The plaintiff's third claim is that the actions of prison officials created a risk to the safety of inmates in administrative segregation. This claim is based only upon his belief that prison officials were not managing his unit correctly and not upon an actual risk to his personal safety from a known threat of which prison officials were aware yet ignored. In order to support a constitutional claim, the plaintiff must show that the defendants were deliberately indifferent "to a substantial risk of serious harm" to him. Farmer v. Brennan, 511 U.S. 825, 828, 114 S.Ct. 1970, 128 L.Ed.2d 811 (1994); Greene v. Bowles, 361 F.3d 290, 294 (6th Cir. 2004). The plaintiff has not done this and his general concerns about prison safety will not support a claim under Section 1983. See Gant v. Campbell, 4 F. App'x 254, 256, 2001 WL 132337 (6th Cir. Feb. 6, 2001) (unpublished) (noting that plaintiff "expressed a general concern" about his safety but did not "identify any particular gang members whom he feared"). Further, a claim under Section 1983 is not supported by allegations that CJC regulations or rules were not followed. See Black v. Parke, 4 F.3d 442, 447 (6th Cir. 1993).
The plaintiff's final claim is that he was not given a special food tray on the final day of an Islamic religious holiday of Ramadan. While it is true that prison inmates do not lose their right to exercise their religion by virtue of incarceration,Turner v. Safley, 482 U.S. 78, 107 S.Ct. 2254, 2259, 96 L.Ed.2d 64 (1987), "the circumstances of prison life may require some restriction on prisoners' exercise of their religious beliefs."Walker v. Mintzes, 771 F.2d 920, 929 (6th Cir. 1985). Furthermore, evidence of negligence or of de minimis infringements fail to rise to the level required for a constitutional claim.
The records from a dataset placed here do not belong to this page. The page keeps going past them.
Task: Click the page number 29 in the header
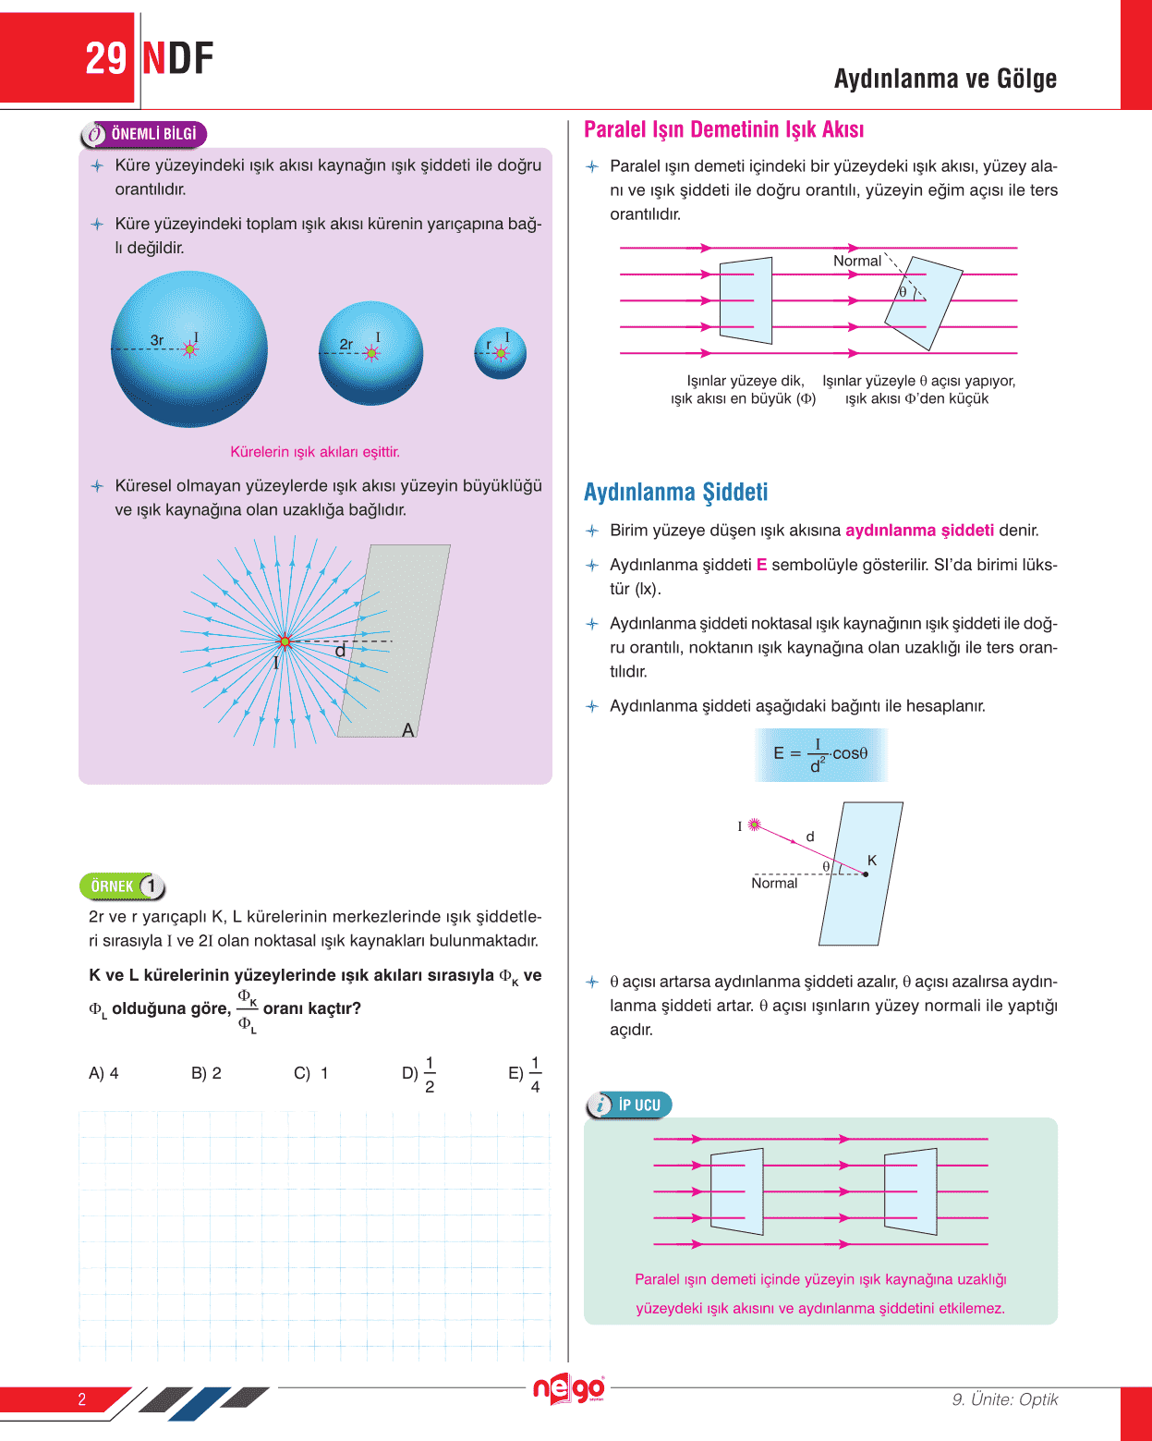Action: point(105,59)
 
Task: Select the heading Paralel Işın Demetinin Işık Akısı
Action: point(723,130)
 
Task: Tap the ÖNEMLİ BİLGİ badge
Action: point(144,134)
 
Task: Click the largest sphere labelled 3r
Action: point(189,349)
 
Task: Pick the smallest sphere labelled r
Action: point(500,352)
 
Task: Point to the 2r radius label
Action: point(346,344)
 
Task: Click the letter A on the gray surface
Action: point(408,730)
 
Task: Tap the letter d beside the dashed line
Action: point(340,651)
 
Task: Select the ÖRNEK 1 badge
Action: point(123,886)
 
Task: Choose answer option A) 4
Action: point(103,1073)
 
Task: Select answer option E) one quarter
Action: point(525,1074)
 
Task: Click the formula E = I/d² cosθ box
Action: point(820,754)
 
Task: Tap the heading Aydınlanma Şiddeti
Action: point(675,492)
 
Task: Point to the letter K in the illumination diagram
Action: point(871,861)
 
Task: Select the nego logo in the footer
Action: point(568,1388)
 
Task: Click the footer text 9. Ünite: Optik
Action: point(1004,1399)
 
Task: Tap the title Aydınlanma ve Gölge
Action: point(945,79)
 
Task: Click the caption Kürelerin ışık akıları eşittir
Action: point(315,452)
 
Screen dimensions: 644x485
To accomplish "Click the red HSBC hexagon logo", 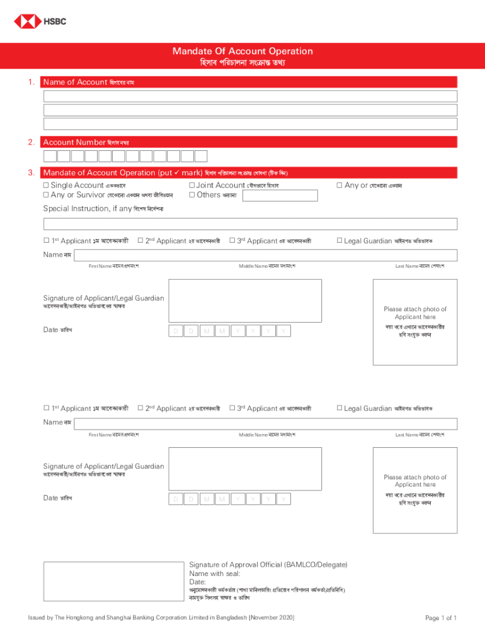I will point(26,21).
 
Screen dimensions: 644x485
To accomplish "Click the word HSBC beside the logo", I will point(54,21).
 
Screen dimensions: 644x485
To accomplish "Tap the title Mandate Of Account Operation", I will point(243,52).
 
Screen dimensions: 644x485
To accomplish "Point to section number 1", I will point(31,82).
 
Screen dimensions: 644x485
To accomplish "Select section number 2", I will point(31,142).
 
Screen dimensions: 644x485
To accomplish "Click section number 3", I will point(31,172).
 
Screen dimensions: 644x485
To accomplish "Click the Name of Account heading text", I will point(74,82).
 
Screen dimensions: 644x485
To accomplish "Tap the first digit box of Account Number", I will point(50,157).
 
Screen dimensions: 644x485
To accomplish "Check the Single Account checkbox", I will point(46,186).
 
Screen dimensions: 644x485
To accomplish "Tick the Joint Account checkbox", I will point(192,186).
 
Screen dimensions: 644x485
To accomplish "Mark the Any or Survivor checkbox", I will point(46,195).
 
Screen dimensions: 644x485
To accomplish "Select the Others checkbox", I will point(192,195).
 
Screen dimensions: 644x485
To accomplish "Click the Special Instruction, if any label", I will point(87,209).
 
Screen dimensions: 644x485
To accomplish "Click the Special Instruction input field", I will point(250,224).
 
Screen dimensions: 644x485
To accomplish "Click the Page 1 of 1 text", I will point(440,618).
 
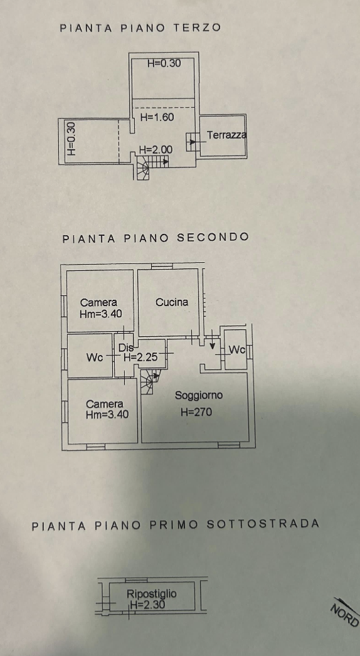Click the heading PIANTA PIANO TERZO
140,28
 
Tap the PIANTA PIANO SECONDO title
156,238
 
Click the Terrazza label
226,135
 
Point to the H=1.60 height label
157,117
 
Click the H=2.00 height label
156,149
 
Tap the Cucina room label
172,302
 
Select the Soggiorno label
199,395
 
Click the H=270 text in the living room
196,412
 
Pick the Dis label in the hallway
126,347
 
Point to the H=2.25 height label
140,357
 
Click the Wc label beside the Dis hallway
95,357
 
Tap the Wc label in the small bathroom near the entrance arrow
237,350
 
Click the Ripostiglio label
152,594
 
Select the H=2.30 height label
147,604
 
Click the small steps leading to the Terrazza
192,142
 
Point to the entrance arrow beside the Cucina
212,340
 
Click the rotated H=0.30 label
71,139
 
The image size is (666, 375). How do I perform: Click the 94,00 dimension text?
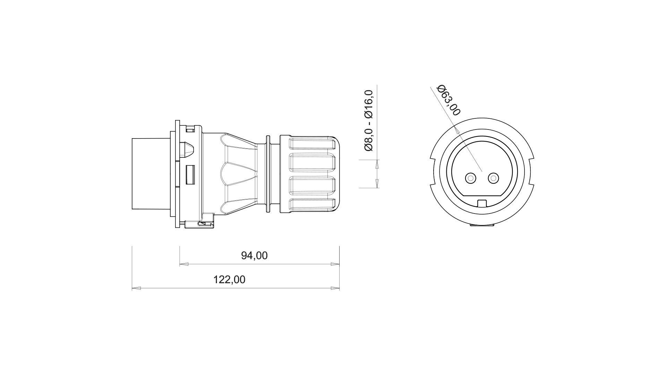(254, 256)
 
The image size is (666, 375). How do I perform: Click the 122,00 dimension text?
(229, 280)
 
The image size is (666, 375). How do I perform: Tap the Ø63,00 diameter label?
(449, 100)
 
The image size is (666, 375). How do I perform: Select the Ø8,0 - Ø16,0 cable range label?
(369, 120)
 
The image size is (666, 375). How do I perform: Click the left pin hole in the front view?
(471, 178)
See Mabon v. Campbell, 2000 WL 145177 (6th Cir. Feb 1, 2000) (unpublished) (claim of a delayed breakfast for prisoner during Ramadan does not rise to the level of constitutional violation); Stoner v. Jett, 1991 WL 138439 (6th Cir. July 29, 1991) (unpublished) (claim based upon single instance of pork being served on supposedly pork-free food tray shows nothing more than negligence which does not rise to a level showing a first amendment violation). The plaintiff has not alleged that a jail-wide policy existed of not providing religious meal trays to inmates at the CJC or that he was purposefully not provided with the religious meal tray. At best, his allegation sets forth a claim of negligence, which is not actionable under Section 1983.
RECOMMENDATION
Based on the foregoing, the Court respectfully RECOMMENDS that the defendants' motion to dismiss and for summary judgment (Docket Entry No. 22) be GRANTED and that this action be DISMISSED WITH PREJUDICE.
ANY OBJECTIONS to this Report and Recommendation must be filed with the Clerk of Court within ten (10) days of receipt of this notice and must state with particularity the specific portions of this Report and Recommendation to which objection is made. Failure to file written objections within the specified time can be deemed a waiver of the right to appeal the District Court's Order regarding the Report and Recommendation. See Thomas v. Arn, 474 U.S. 140 (1985); United States v. Walters, 638 F.2d 947 (6th Cir. 1981).